Given $X(t) = t W(1/t)$, I want to show that $X(t)$ is a Brownian Motion. Specifically, I want to show it using Levy's Characterization of Brownian Motion. Levy's Characterization of Brownian Motion states that if a process is almost surely a continuous martingale with $X(0) = 0$ and quadratic variation $t$, then the process is a Brownian Motion. I know how to show the continuity of $X(t)$ and that the quadratic variation is equal to $t$, but it is not clear to me why this process is a martingale. In my attempt to show this I have done the following:
\begin{align} E(X(t) | \mathcal{F}_s) &= E(t W(1/t) | \mathcal{F}_s)\\\\ &= tE(W(1/t) | \mathcal{F}_s)\\\\ &= t W(1/s). \end{align} My understanding is that the martingale property states that $E(X(t) | \mathcal{F}_s) = X(s)$, so, in this case, we would need $E(tW(1/t) | \mathcal{F}_s) = sW(1/s)$ which we do not have. Is this correct or am I mistaken?
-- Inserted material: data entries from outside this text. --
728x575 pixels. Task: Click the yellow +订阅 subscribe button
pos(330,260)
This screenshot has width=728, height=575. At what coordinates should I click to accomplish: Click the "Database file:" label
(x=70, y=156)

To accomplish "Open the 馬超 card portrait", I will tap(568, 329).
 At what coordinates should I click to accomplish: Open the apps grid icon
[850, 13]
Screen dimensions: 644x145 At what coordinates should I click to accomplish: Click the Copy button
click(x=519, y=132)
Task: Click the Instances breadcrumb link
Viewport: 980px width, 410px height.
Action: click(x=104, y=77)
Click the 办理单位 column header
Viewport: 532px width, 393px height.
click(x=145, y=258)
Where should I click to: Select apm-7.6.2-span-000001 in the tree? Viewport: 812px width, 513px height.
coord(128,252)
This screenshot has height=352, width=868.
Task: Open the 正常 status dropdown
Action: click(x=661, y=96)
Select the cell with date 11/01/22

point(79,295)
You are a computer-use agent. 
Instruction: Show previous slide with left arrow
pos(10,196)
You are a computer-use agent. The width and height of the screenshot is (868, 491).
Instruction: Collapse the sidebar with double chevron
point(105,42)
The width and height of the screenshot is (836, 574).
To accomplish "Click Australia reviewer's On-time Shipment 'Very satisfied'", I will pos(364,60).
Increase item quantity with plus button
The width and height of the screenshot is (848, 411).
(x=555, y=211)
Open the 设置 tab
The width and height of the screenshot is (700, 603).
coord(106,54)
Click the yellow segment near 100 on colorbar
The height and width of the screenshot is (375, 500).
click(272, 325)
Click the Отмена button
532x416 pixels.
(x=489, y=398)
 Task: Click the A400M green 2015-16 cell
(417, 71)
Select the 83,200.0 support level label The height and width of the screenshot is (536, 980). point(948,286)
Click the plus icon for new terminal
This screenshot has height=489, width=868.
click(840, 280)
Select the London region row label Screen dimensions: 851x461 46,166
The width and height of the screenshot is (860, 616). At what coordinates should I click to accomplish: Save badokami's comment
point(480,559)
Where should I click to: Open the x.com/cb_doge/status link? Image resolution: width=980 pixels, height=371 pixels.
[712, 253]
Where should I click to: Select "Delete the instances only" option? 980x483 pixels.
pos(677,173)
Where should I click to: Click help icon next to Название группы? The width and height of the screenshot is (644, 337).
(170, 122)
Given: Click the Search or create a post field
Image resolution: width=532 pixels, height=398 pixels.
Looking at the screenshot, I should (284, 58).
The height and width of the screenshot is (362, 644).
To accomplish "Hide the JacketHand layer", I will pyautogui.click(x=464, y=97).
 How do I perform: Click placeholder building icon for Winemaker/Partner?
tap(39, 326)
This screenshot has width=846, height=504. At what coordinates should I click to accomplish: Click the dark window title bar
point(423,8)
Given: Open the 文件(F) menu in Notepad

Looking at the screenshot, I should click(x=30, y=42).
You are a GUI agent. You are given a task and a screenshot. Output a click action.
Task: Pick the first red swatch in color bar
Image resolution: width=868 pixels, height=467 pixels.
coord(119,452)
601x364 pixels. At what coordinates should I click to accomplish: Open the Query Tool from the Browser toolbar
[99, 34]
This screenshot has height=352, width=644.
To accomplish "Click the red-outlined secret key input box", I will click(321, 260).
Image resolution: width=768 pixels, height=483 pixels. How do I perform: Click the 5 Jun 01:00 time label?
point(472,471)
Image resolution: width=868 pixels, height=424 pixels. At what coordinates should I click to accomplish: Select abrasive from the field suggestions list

We need to compute $E[W(1/t)|W(1/s)]$ for $s < t$, or equivalently we need to compute $E[W(t)|W(s)]$ for $t < s$. We make a guess that $E[W(t)|W(s)] = \beta W(s)$ for some constant (possibly depending on $t$ and $s$) $\beta \in \mathbb{R}$. Now, note that we must have $$0 = E[W(s)(W(t)-E[W(t)|W(s)])] = E[W(s)(W(t)-\beta W(s))],$$ so solving for $\beta$ we have $\beta = \frac{E[W(s)W(t)]}{E[W(s)^2]} = \frac ts$. Furthermore, since $W(s)$ and $W(t)-\beta W(s)$ are jointly normal, the fact that they are uncorrelated implies that they are independent, so we confirm that our guess $E[W(t)|W(s)] = \beta W(s)$ is correct.
Applying this to the problem we had originally, $E[W(1/t)|W(1/s)] = \frac{1/t}{1/s} W(1/s) = \frac st W(1/s)$, so \begin{align*} E[X(t)|\mathcal F_s] &= t E[W(1/t)|W(1/s)] \\ &= t \left( \frac st W(1/s) \right) \\ &= s W(1/s) = X(s). \end{align*}